Dataset entries:
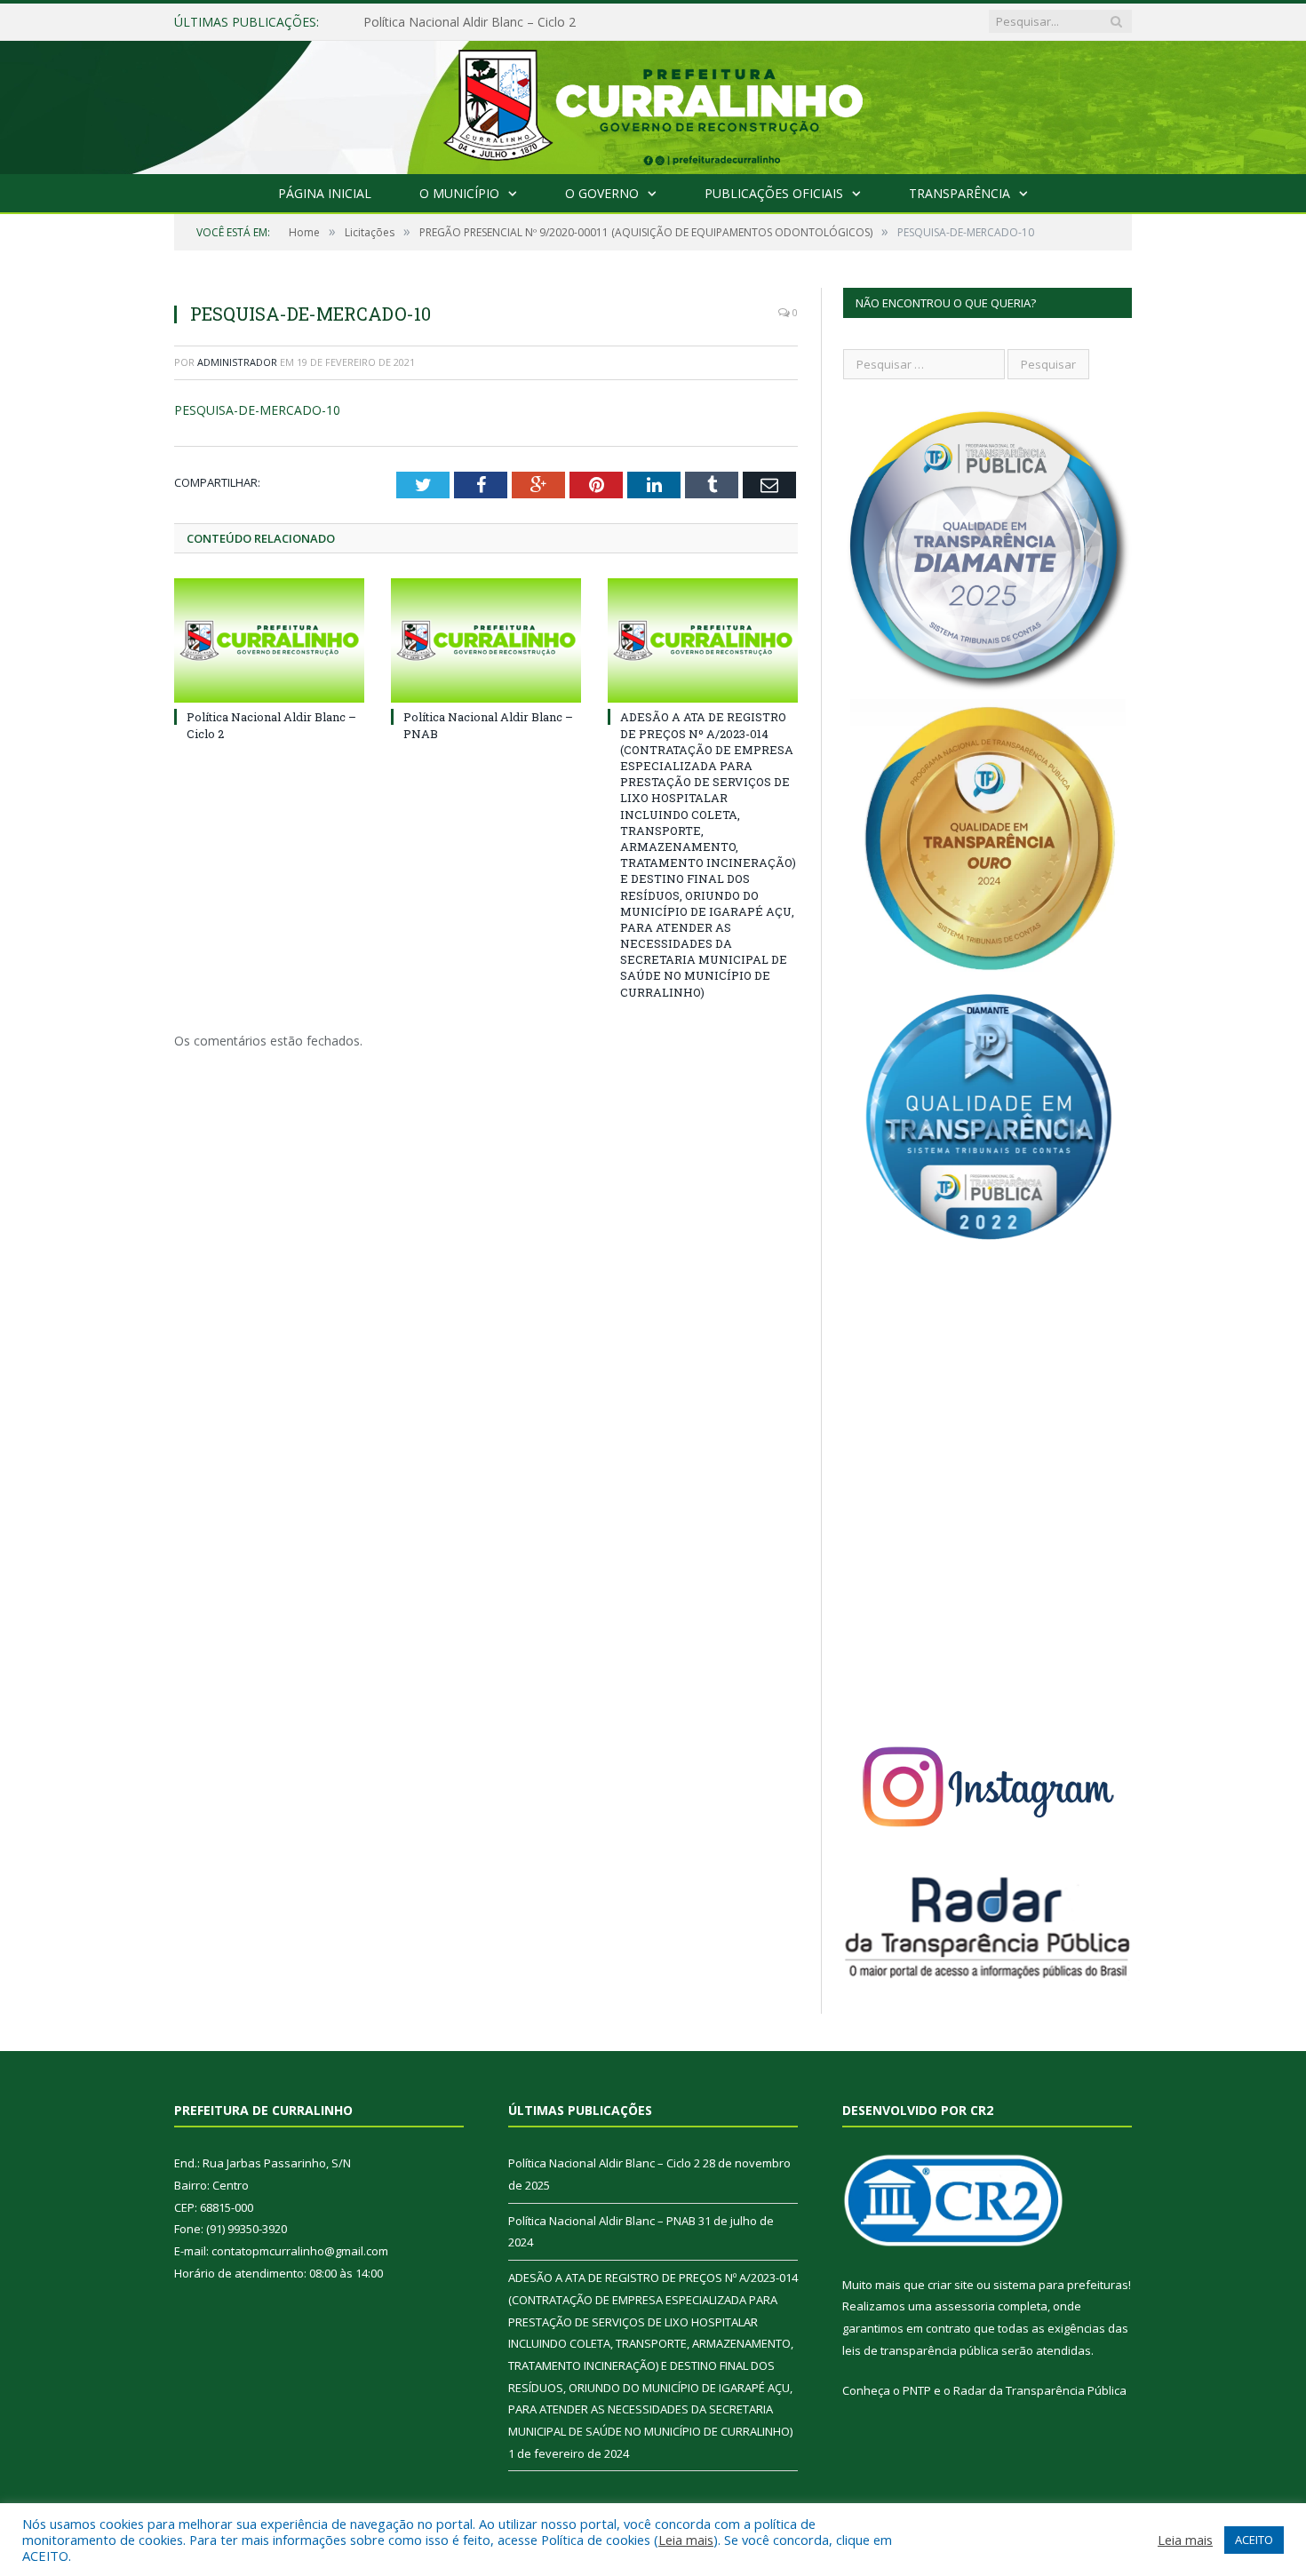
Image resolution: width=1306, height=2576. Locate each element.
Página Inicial (324, 193)
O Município (459, 193)
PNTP (917, 2390)
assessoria (965, 2306)
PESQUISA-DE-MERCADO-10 (257, 410)
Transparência (959, 193)
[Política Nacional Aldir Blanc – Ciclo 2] (269, 640)
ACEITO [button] (1254, 2540)
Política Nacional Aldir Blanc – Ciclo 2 (604, 2163)
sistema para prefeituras (1060, 2285)
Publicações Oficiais (774, 193)
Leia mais (685, 2539)
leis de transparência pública (920, 2350)
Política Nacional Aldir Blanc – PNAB (467, 22)
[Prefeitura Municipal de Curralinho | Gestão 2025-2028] (653, 103)
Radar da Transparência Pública (1040, 2390)
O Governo (602, 193)
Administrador (237, 362)
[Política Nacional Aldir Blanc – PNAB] (486, 640)
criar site (951, 2285)
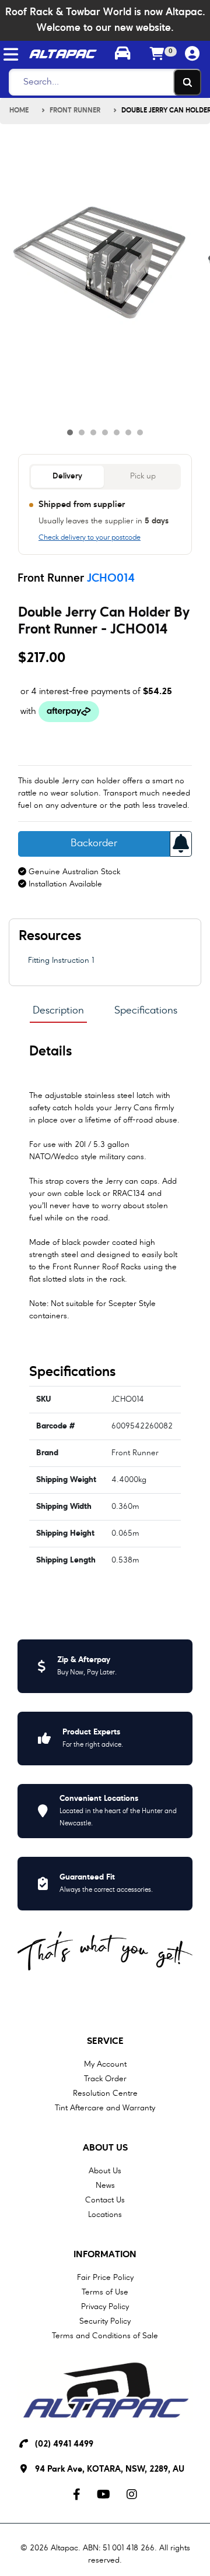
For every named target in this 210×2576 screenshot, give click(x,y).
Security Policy (105, 2321)
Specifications (145, 1010)
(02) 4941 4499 (64, 2444)
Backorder (94, 844)
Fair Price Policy (105, 2278)
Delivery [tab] (67, 476)
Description (58, 1010)
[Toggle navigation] (11, 54)
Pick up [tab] (143, 476)
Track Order (105, 2079)
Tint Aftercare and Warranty (105, 2108)
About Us (105, 2148)
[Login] (192, 54)
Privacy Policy (105, 2307)
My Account (105, 2064)
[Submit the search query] (187, 82)
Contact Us (105, 2200)
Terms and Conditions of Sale (105, 2336)
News (105, 2185)
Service (105, 2041)
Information (105, 2255)
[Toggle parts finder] (122, 54)
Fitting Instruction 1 (61, 960)
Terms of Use (105, 2292)
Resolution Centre (105, 2093)
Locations (105, 2215)
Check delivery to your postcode (89, 537)
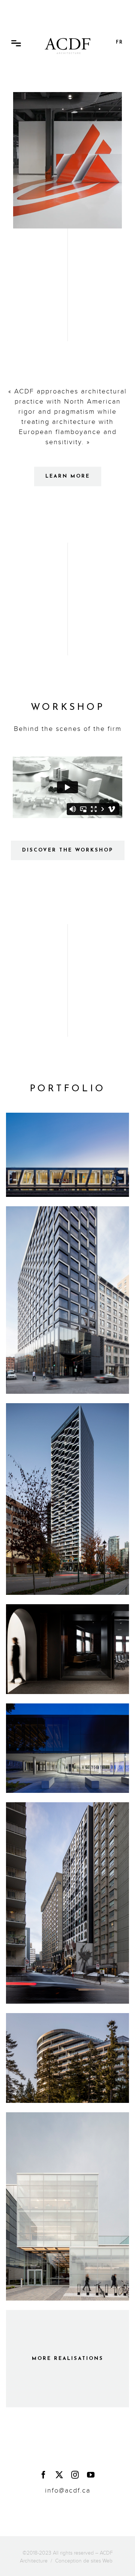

* Assigned task
An exact copy of all the records is required, with the pictures omitted.

* Exercise output
Image resolution: width=1306, height=2576. Locate each element.
Página Inicial (324, 193)
O Município (459, 193)
PNTP (917, 2390)
assessoria (965, 2306)
PESQUISA-DE-MERCADO-10 (257, 410)
Transparência (959, 193)
[Política Nacional Aldir Blanc – Ciclo 2] (269, 640)
ACEITO [button] (1254, 2540)
Política Nacional Aldir Blanc – Ciclo 2 (604, 2163)
sistema para prefeituras (1060, 2285)
Publicações Oficiais (774, 193)
Leia mais (685, 2539)
leis de transparência pública (920, 2350)
Política Nacional Aldir Blanc – PNAB (467, 22)
[Prefeitura Municipal de Curralinho | Gestão 2025-2028] (653, 103)
Radar da Transparência Pública (1040, 2390)
O Governo (602, 193)
Administrador (237, 362)
[Política Nacional Aldir Blanc – PNAB] (486, 640)
criar site (951, 2285)
For every named target in this 210×2576 screenshot, give click(x,y).
Security Policy (105, 2321)
Specifications (145, 1010)
(02) 4941 4499 (64, 2444)
Backorder (94, 844)
Fair Price Policy (105, 2278)
Delivery [tab] (67, 476)
Description (58, 1010)
[Toggle navigation] (11, 54)
Pick up [tab] (143, 476)
Track Order (105, 2079)
Tint Aftercare and Warranty (105, 2108)
About Us (105, 2148)
[Login] (192, 54)
Privacy Policy (105, 2307)
My Account (105, 2064)
[Submit the search query] (187, 82)
Contact Us (105, 2200)
Terms and Conditions of Sale (105, 2336)
News (105, 2185)
Service (105, 2041)
Information (105, 2255)
[Toggle parts finder] (122, 54)
Fitting Instruction 1 (61, 960)
Terms of Use (105, 2292)
Resolution Centre (105, 2093)
Locations (105, 2215)
Check delivery to your postcode (89, 537)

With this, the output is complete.